The world is a distracting place. Sights, sounds, smells, tastes and feelings work together in their insentient intent to disturb us from our focus and send us twirling down a pathway filled with rainbow creativity possibly best illustrated by the crayons of a five year old.
Technology isn’t distracted. Computers work in their mundane universe, sorting, filing and calculating without ever losing precious focus. Electronic circuits don’t get distracted. They were built by human hands to carry out an activity with preciseness, not limited or overwhelmed by an overactive imagination.
I am constantly moaned at for losing focus. I put down my keys in a place I can’t remember because I am too busy filming my cat. But, what’s so bad about being distracted? That one perfect moment of shifted focus may be the key that unlocks the door to a new idea, concept or realisation. Let me elaborate:
Bedford Tutor was not planned. I didn’t spend hours around a table discussing my fledgling ideas which were, back then, just imaginings from a creative mind.
No. I just jumped in. I was bored one afternoon (boredom is my antagonist) and decided to set up a business. I was already running ‘Amusination’, a children’s party business I’d set up at fifteen, and, obviously thought it would be a good idea to set up another one. Within hours I’d bought a domain name, acquired a website and designed a logo. I’d also developed a focus (ironic I know) which remains to this day: hands-on learning.
I’ve never shifted from that focus. In my whole life, I’ve probably never been so focused. Yes, I was a good student at school, but outside the classroom I leapt from activity to activity in a wave of childlike optimism that quickly metamorphosised into boredom. I never got truly ‘good’ at anything, even though I could have done with more focus. I can draw, sing and play instruments well, but I seem to lack the ability to become a master of one – it just isn’t in my nature.
Then Bedford Tutor came along. It escalated into a business quicker than I’d anticipated and, within a few weeks, I had my first couple of students, Suddenly, I was focused: hyperfocused. I realised, very quickly, why school had never been a problem for me: school had been fuelling my overactive imagination from a young age with myriad lessons and new, fascinating subjects every few weeks. Over six years, this hyperfocus has helped me develop my business into what it is today, and it all originated from a beautiful distraction.

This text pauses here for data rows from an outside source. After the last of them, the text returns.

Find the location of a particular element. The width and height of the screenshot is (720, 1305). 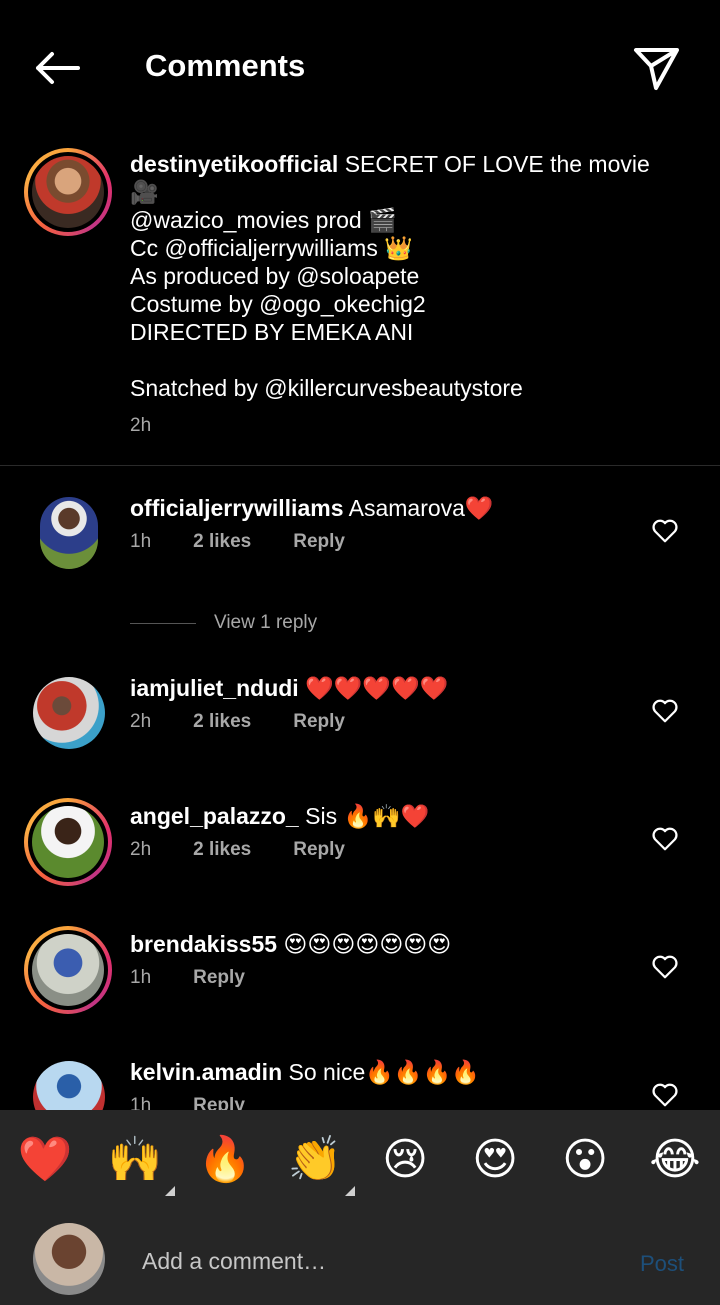

send-icon is located at coordinates (656, 69).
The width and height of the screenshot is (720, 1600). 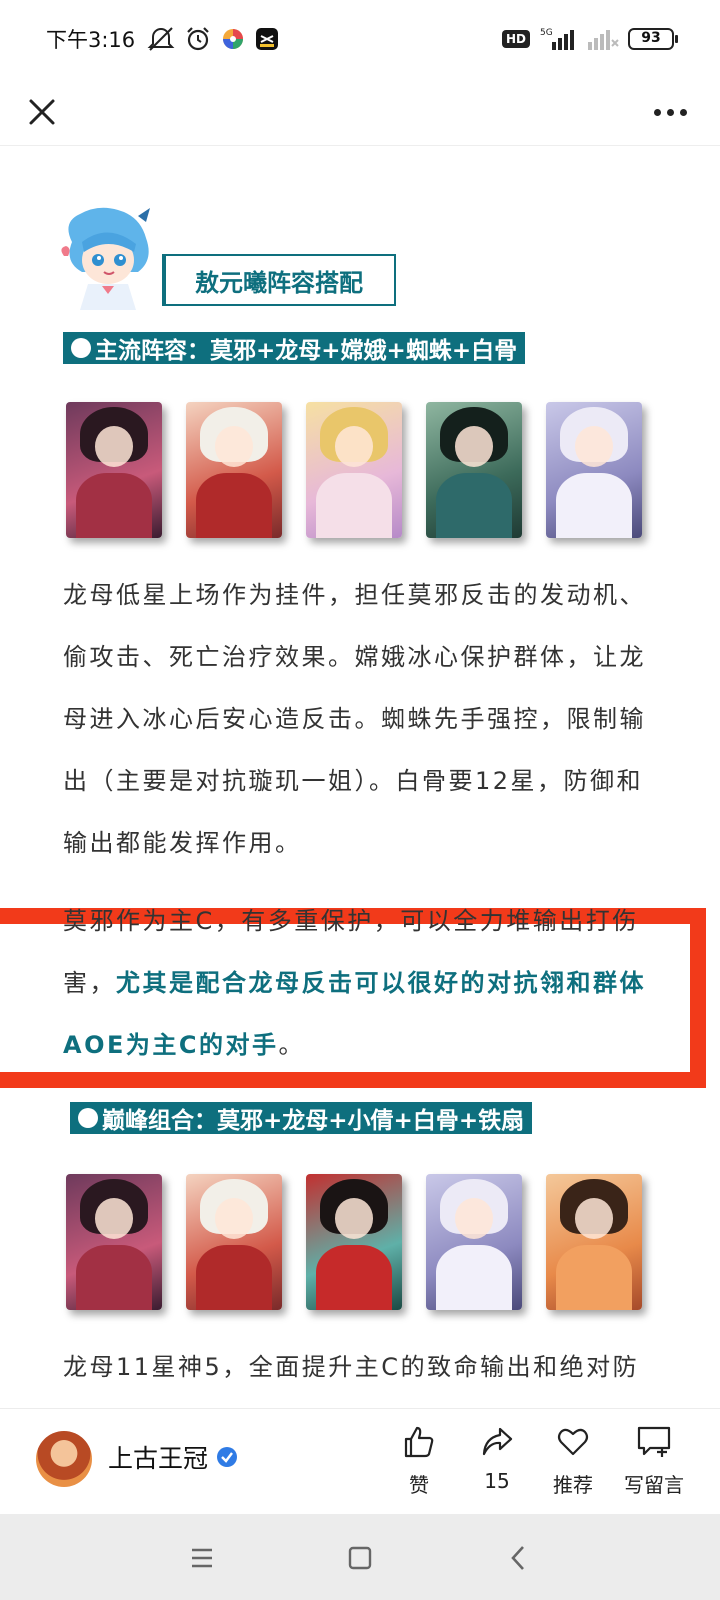 I want to click on thumbs-up-icon, so click(x=419, y=1442).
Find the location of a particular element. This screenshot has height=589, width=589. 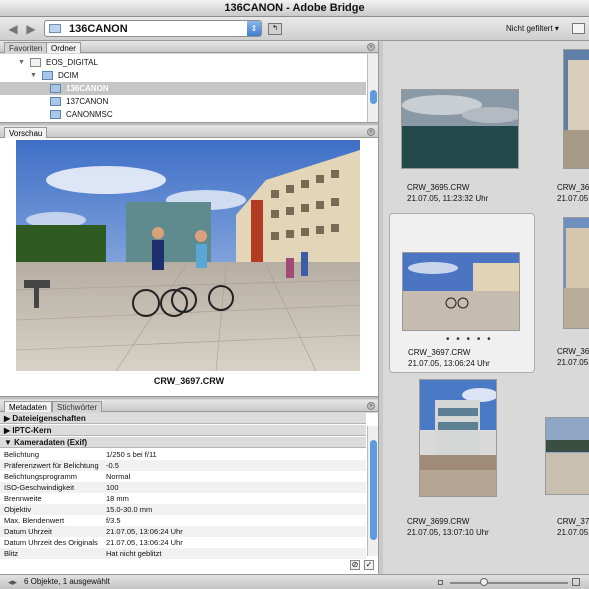

tab-metadata: Metadaten is located at coordinates (28, 406).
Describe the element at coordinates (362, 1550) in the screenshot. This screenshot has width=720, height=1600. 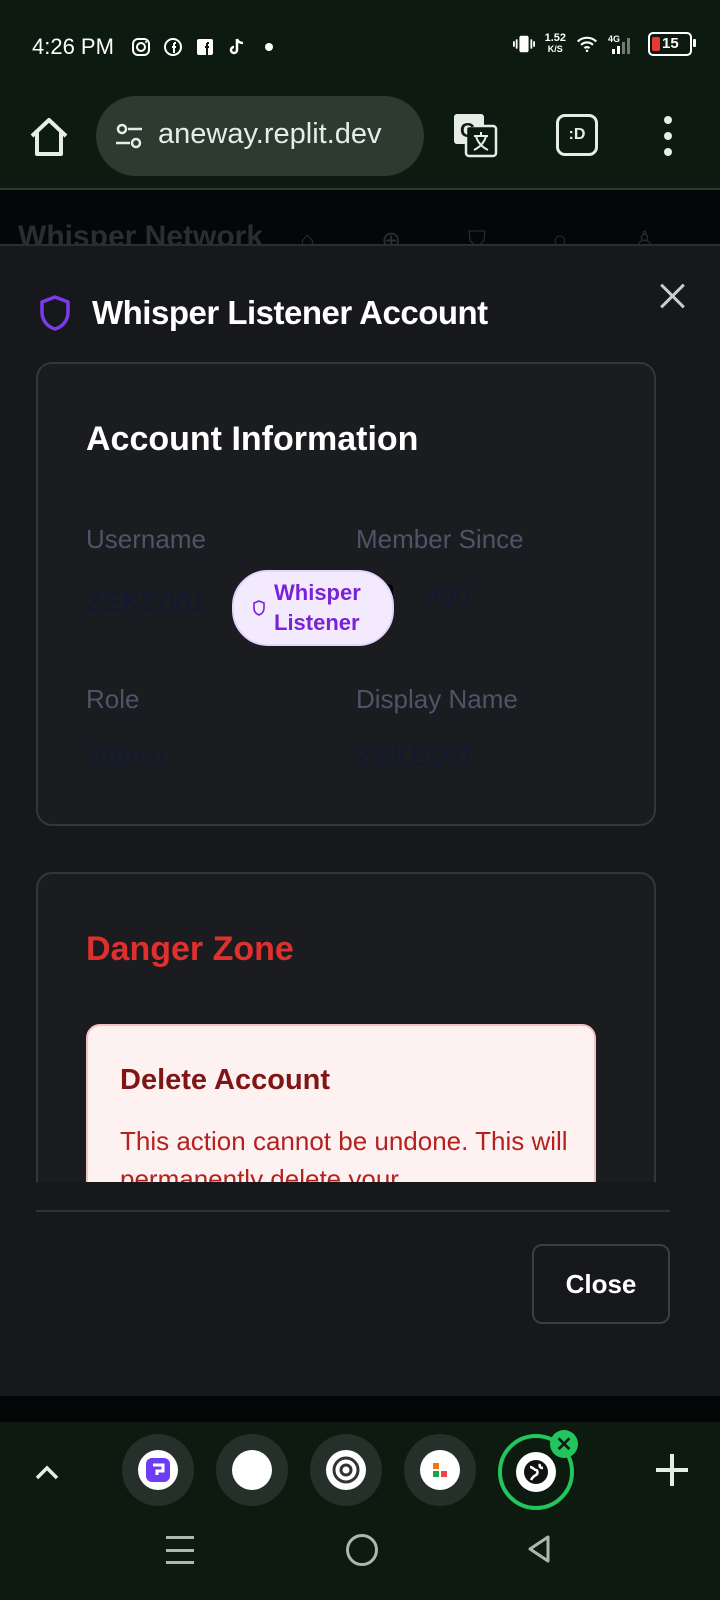
I see `nav-home-icon` at that location.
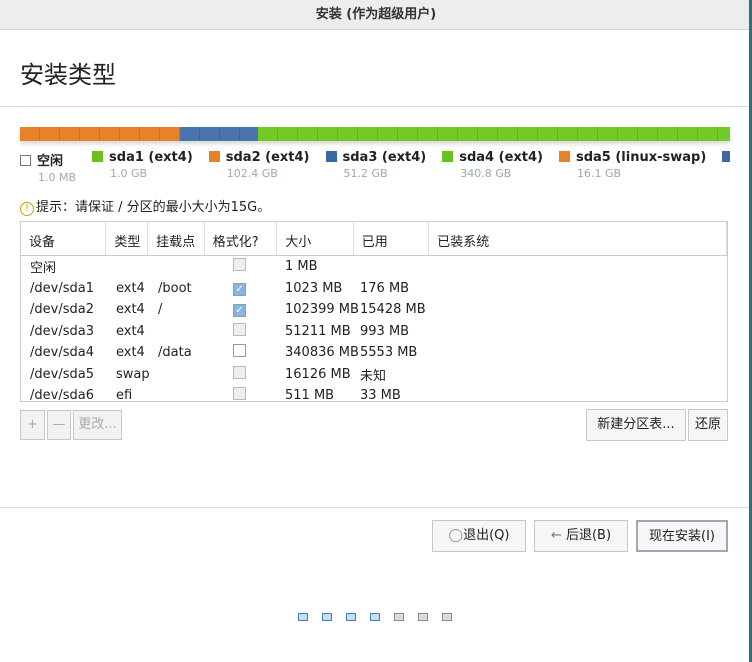 The image size is (752, 662). I want to click on used-cell: 33 MB, so click(380, 395).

Nowadays, I thrive on distraction. In our tuition room, we have ‘Power Of Focus’ and ‘Power Of Distraction: POF & POD. We teach children about the importance of developing focus when working on a task and always ensure we are constantly developing our own focus (even if it is a constant challenge). However, we also have ‘Power of Distraction’, an undersold sister of focus whose job is just as important. We embrace random questions and sporadic laughter. We enjoy the eureka moments and thrive on giving our students unplanned choices which develop strong imaginations and skills such as problem-solving and empathy. Most of the time life choses for us. Everyday we walk into unplanned weather and shop in stores filled with unplanned groups of people. These experiences are almost always unplanned, so why not embrace the spontaneous? At the end of the day, we are animals who are physically wired to react to noises, smells and general changes in our environment. Yes, we require focus, but we also require the ability to realise what is going on around us and, if we never allow our brains to wander, who knows what we might miss?
We’ll always be committed to finding ‘Action In Distraction’ – Bedford Tutor wouldn’t be here without it!